- Exercise directions: Give back, word for word, the lines in the listing below from the one holding "Bookmark this page with the star" down to the one holding "Given: Click the lower", both ends included.

- Data for the task:
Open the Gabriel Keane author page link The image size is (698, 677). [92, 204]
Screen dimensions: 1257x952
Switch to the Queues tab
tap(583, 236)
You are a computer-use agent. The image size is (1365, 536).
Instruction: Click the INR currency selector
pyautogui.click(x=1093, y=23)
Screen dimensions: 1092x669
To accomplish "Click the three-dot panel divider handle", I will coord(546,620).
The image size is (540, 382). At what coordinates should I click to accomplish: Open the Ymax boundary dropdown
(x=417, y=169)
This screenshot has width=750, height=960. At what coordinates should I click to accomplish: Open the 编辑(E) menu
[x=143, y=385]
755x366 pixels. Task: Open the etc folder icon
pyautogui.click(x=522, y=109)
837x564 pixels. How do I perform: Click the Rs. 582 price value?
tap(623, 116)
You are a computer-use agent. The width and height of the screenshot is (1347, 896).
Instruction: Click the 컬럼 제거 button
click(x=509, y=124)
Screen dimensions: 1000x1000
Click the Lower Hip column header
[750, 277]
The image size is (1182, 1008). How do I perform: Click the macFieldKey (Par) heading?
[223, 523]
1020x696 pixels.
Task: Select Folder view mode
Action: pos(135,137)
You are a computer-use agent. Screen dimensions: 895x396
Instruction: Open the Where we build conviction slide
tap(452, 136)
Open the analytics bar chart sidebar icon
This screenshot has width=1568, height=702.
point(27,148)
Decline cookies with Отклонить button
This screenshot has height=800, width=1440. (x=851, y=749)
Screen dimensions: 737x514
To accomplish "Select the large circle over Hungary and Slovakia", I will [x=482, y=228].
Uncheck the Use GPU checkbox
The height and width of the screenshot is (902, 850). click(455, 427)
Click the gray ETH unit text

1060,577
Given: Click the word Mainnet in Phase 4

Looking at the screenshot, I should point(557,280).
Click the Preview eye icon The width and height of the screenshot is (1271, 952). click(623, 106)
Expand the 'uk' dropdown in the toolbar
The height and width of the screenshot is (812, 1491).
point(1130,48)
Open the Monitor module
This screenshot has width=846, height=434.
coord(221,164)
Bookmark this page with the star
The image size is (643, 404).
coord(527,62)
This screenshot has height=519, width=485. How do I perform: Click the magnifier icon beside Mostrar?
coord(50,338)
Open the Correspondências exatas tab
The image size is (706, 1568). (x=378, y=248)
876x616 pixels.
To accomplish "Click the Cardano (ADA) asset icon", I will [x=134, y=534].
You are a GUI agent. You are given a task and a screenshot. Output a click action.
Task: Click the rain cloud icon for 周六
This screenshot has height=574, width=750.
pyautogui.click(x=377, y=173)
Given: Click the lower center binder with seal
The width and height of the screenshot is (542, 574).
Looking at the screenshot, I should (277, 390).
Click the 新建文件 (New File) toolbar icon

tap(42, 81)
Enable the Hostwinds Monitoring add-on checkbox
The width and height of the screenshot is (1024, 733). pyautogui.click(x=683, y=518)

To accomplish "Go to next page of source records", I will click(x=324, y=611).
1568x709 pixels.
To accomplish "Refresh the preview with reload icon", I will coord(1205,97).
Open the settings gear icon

- Expected answer:
Bookmark this page with the star
The image size is (643, 404).
coord(527,62)
This screenshot has height=519, width=485. How do I perform: Click the magnifier icon beside Mostrar?
coord(50,338)
Open the Correspondências exatas tab
The image size is (706, 1568). (x=378, y=248)
876x616 pixels.
To accomplish "Click the Cardano (ADA) asset icon", I will [x=134, y=534].
You are a GUI agent. You are given a task and a screenshot. Output a click action.
Task: Click the rain cloud icon for 周六
This screenshot has height=574, width=750.
pyautogui.click(x=377, y=173)
Given: Click the lower center binder with seal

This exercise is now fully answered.